#### [The problem]
Show every line of the rows below that contains the string "Task". Case counts.

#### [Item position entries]
-----
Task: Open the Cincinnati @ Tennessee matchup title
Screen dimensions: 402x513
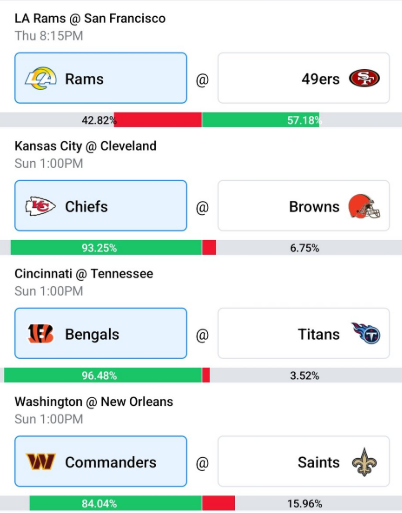Action: coord(84,274)
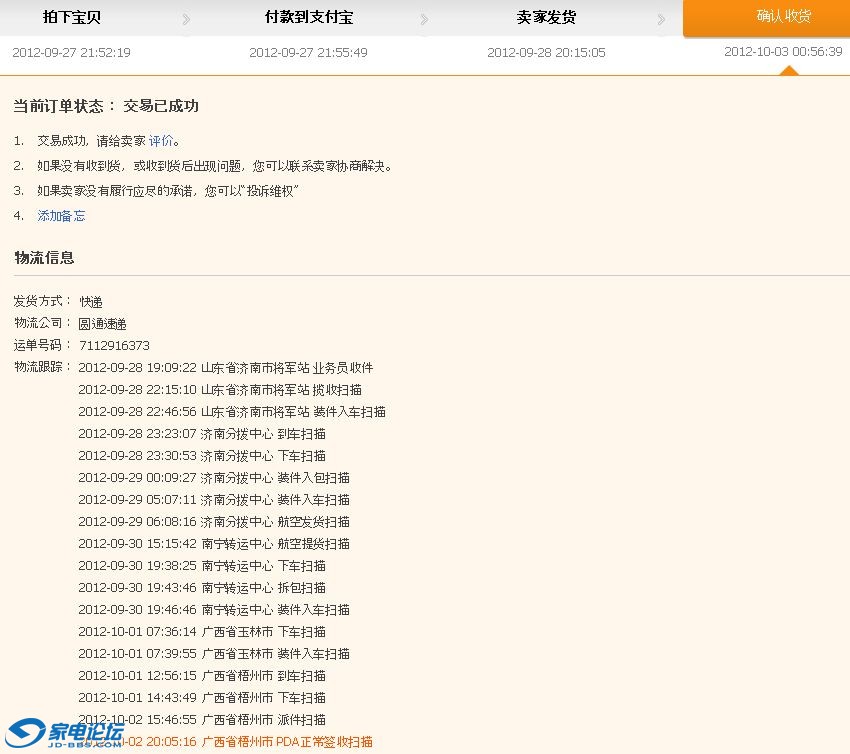Click the arrow after 卖家发货 step
The height and width of the screenshot is (754, 850).
pos(661,20)
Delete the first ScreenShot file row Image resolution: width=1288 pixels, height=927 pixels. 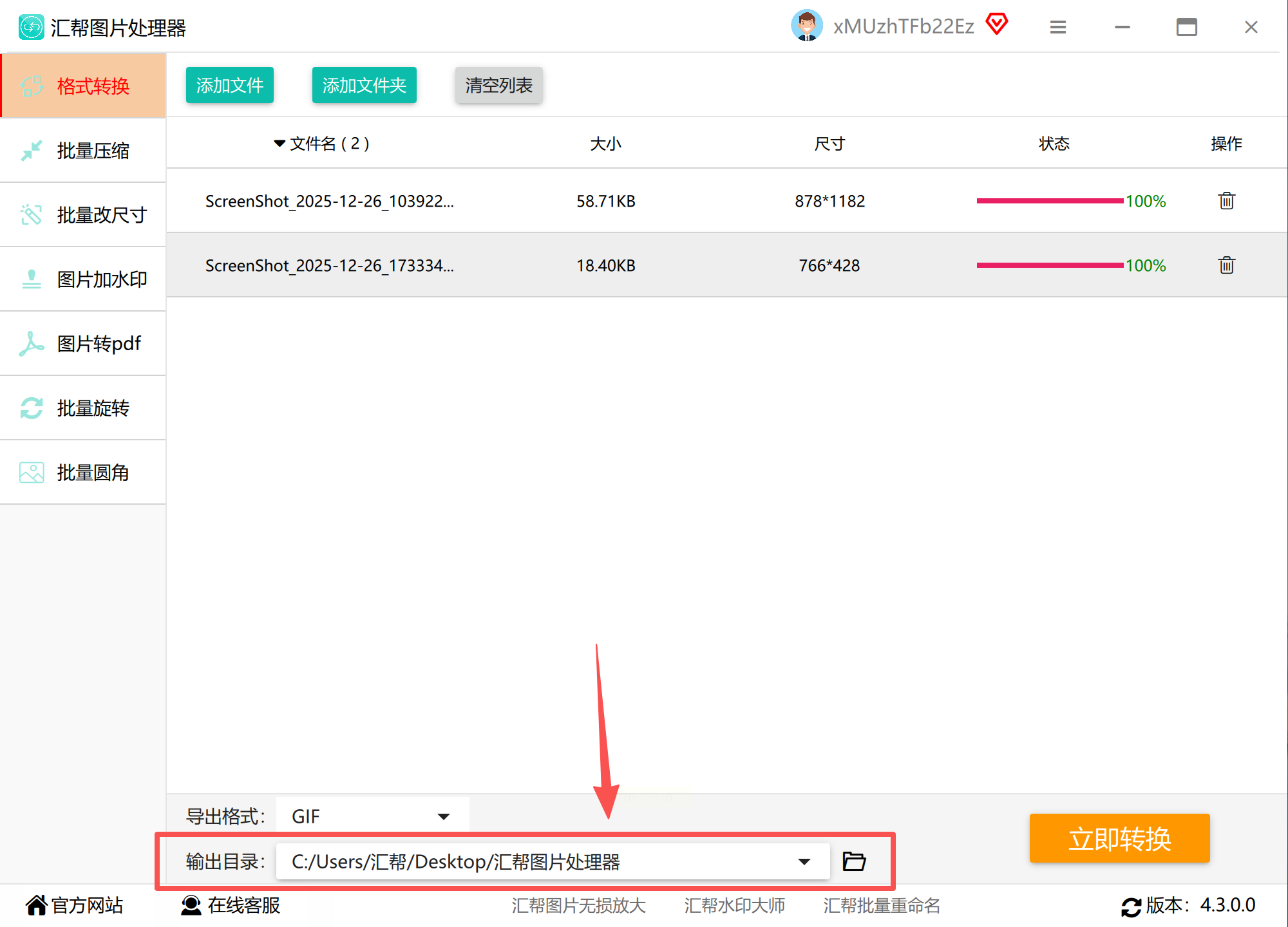pyautogui.click(x=1226, y=201)
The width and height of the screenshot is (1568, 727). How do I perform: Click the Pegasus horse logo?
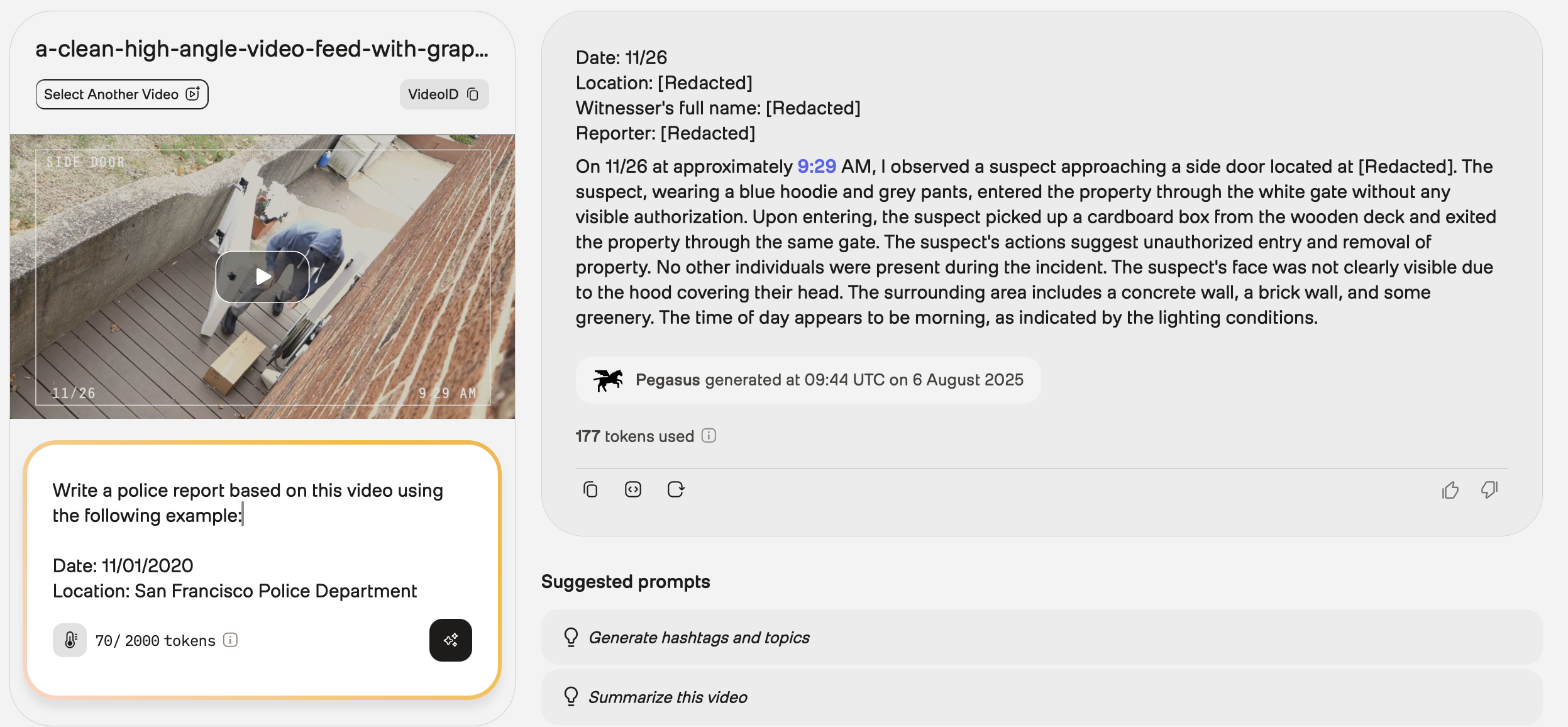[x=608, y=380]
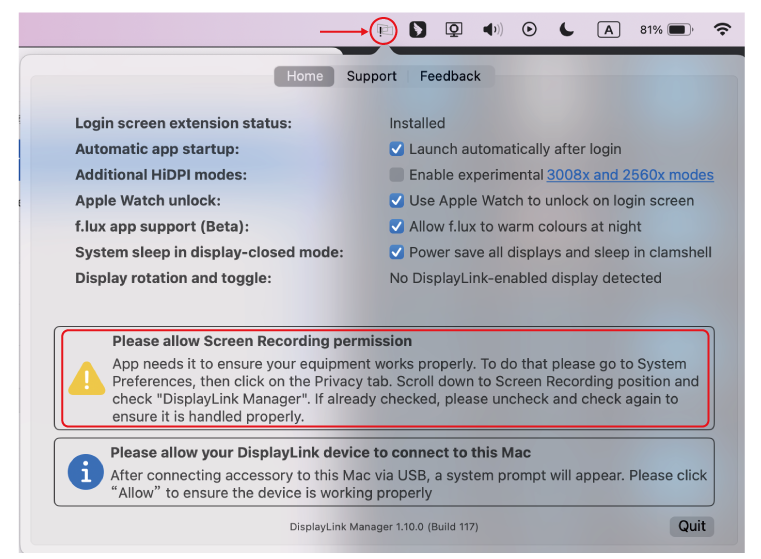Toggle the Do Not Disturb moon icon

567,30
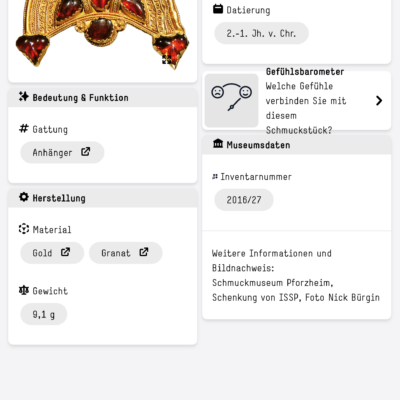
Task: Collapse the Herstellung section header
Action: point(103,198)
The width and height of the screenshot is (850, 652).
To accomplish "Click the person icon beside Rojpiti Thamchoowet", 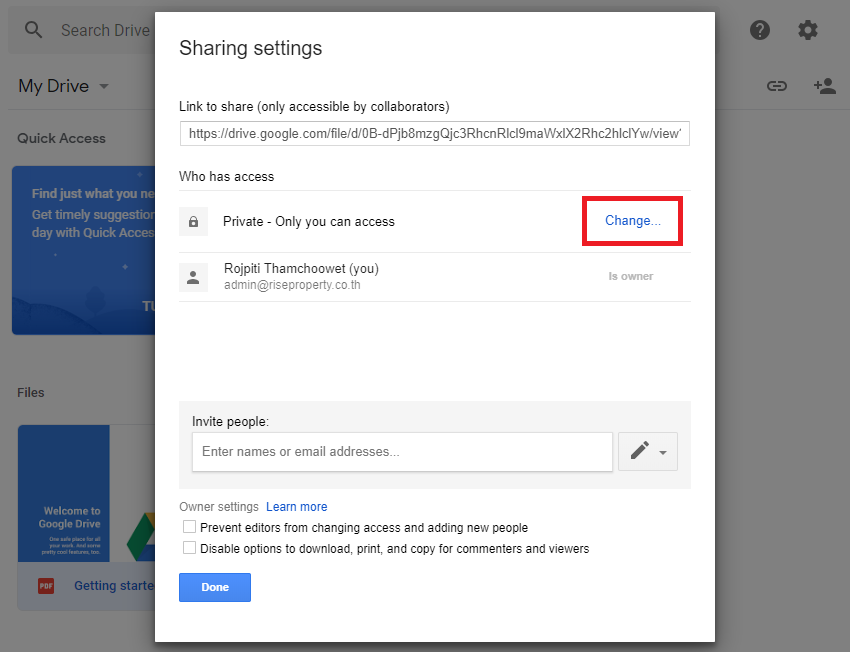I will click(x=193, y=277).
-----
#### [Full solution]
Task: Open the Cincinnati @ Tennessee matchup title
Task: Collapse the Herstellung section header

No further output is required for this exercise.